*** Opening DATA FOR REVIEW ***
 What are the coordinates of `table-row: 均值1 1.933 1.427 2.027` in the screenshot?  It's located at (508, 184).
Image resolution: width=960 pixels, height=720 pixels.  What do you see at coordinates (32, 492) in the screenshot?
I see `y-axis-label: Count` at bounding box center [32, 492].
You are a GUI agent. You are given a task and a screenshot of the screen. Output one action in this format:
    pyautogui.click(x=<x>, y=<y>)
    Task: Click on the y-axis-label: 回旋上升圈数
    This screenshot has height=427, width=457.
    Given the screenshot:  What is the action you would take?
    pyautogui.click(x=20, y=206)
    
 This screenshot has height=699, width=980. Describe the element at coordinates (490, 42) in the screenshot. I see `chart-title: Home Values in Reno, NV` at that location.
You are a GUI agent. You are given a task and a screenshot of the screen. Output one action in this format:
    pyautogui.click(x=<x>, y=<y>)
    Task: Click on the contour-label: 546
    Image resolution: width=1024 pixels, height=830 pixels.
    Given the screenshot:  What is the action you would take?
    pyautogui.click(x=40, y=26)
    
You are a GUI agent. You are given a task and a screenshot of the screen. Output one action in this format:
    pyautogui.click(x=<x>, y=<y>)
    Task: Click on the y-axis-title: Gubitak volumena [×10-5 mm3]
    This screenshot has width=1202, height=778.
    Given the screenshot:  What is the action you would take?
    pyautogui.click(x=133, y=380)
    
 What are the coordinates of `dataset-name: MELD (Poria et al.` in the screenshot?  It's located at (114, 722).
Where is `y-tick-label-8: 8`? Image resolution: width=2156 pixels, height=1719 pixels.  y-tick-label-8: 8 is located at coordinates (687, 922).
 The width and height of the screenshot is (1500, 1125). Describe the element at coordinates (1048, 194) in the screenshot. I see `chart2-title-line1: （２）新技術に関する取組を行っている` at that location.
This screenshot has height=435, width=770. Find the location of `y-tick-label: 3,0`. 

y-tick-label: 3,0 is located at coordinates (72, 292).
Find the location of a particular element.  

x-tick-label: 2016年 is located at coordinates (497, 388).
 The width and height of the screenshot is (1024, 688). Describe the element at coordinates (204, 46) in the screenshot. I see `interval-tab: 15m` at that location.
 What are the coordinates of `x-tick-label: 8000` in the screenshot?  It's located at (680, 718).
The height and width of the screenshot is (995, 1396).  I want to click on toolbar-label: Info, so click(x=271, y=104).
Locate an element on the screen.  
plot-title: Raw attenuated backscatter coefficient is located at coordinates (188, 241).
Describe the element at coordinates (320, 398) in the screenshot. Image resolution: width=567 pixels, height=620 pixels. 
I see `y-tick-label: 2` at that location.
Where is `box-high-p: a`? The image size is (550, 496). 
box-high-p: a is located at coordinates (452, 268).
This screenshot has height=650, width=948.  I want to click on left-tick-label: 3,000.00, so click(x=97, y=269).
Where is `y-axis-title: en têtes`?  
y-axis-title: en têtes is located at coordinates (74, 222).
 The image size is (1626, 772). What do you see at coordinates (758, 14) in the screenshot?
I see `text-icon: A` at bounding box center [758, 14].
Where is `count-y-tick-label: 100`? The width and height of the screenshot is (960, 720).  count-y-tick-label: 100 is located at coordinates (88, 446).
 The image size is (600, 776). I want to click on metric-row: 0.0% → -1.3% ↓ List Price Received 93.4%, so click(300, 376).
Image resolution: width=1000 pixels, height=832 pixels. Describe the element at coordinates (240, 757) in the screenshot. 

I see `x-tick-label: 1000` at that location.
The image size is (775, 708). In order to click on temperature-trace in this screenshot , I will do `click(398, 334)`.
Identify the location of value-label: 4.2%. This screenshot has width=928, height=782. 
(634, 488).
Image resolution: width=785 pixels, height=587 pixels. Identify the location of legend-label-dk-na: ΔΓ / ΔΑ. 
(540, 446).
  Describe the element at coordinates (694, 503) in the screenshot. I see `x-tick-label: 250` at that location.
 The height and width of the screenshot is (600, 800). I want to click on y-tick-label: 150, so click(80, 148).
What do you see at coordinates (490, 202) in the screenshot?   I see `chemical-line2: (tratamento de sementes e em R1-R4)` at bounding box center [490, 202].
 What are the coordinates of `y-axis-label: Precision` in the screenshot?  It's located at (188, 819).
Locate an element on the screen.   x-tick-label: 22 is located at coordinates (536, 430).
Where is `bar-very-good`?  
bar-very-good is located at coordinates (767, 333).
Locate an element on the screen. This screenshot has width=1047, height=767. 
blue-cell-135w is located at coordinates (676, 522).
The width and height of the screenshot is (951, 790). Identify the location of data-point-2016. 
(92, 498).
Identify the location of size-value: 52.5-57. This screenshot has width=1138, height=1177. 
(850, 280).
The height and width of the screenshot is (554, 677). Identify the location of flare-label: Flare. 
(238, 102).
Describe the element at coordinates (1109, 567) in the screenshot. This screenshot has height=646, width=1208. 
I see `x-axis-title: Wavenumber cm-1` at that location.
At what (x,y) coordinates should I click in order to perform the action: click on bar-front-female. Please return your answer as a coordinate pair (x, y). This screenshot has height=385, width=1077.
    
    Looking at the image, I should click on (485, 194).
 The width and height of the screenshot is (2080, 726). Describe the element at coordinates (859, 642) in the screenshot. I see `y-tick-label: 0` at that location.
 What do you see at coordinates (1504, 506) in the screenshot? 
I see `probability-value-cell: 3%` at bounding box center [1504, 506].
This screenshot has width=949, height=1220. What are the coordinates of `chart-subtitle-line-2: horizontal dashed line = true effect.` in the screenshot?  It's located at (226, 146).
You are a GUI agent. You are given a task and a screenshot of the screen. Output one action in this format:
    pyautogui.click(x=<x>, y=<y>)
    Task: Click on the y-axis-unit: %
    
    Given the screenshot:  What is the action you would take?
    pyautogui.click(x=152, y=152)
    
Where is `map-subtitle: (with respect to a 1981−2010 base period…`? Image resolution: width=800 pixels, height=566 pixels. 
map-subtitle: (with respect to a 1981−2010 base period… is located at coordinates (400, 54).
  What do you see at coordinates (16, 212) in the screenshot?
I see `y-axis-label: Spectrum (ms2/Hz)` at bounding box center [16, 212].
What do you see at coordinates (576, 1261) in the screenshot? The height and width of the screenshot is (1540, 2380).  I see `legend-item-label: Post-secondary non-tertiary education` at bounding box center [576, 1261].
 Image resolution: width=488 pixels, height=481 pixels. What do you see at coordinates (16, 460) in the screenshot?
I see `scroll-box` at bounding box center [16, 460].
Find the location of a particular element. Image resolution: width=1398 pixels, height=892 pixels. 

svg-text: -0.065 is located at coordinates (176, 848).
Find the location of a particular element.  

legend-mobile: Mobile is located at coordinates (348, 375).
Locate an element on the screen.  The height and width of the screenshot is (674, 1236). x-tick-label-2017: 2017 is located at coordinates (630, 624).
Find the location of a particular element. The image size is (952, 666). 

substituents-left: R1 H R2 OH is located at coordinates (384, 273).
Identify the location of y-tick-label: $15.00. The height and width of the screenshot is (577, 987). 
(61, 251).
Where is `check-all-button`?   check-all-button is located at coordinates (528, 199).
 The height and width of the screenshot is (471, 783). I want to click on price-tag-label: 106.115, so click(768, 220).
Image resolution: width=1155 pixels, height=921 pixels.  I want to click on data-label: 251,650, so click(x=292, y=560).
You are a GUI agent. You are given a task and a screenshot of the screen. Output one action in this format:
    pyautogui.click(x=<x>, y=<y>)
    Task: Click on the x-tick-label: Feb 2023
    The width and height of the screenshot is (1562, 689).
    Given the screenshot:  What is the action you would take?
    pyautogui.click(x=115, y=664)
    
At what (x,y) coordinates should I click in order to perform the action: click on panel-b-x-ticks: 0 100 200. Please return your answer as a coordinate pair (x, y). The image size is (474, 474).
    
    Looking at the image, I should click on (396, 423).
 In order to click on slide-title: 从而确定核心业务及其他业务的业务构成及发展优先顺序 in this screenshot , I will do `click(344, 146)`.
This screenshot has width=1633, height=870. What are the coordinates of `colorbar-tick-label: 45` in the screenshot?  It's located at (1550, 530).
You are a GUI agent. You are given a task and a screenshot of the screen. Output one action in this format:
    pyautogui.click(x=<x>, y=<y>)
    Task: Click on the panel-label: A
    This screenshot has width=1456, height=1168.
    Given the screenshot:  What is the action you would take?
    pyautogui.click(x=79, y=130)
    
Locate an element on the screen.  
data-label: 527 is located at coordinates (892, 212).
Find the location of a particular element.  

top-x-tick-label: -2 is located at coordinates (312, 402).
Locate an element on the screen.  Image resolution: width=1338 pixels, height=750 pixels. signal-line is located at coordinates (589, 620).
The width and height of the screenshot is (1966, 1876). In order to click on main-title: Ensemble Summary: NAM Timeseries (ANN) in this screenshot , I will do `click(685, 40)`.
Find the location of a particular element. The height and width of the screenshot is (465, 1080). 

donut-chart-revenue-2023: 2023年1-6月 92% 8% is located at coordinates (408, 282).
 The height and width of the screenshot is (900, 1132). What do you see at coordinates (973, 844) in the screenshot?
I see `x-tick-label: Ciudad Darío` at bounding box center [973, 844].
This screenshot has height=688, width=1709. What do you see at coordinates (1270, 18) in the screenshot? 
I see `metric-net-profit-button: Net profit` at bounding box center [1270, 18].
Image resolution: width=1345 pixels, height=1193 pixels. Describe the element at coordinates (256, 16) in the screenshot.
*** Closing DATA FOR REVIEW ***
→ INSTRUCTIONS TO FOLLOW:
Reproduce the part of the records that opens with the line containing "Describe the element at coordinates (320, 398)" and closes with the line containing "(634, 488).", keeping both of those lines.

→ WRITTEN ANSWER:
Describe the element at coordinates (320, 398) in the screenshot. Image resolution: width=567 pixels, height=620 pixels. 
I see `y-tick-label: 2` at that location.
Where is `box-high-p: a`? The image size is (550, 496). 
box-high-p: a is located at coordinates (452, 268).
This screenshot has height=650, width=948.  I want to click on left-tick-label: 3,000.00, so click(x=97, y=269).
Where is `y-axis-title: en têtes`?  
y-axis-title: en têtes is located at coordinates (74, 222).
 The image size is (1626, 772). What do you see at coordinates (758, 14) in the screenshot?
I see `text-icon: A` at bounding box center [758, 14].
Where is `count-y-tick-label: 100`? The width and height of the screenshot is (960, 720).  count-y-tick-label: 100 is located at coordinates (88, 446).
 The image size is (600, 776). I want to click on metric-row: 0.0% → -1.3% ↓ List Price Received 93.4%, so click(300, 376).
Image resolution: width=1000 pixels, height=832 pixels. Describe the element at coordinates (240, 757) in the screenshot. 

I see `x-tick-label: 1000` at that location.
The image size is (775, 708). In order to click on temperature-trace in this screenshot , I will do `click(398, 334)`.
Identify the location of value-label: 4.2%. This screenshot has width=928, height=782. 
(634, 488).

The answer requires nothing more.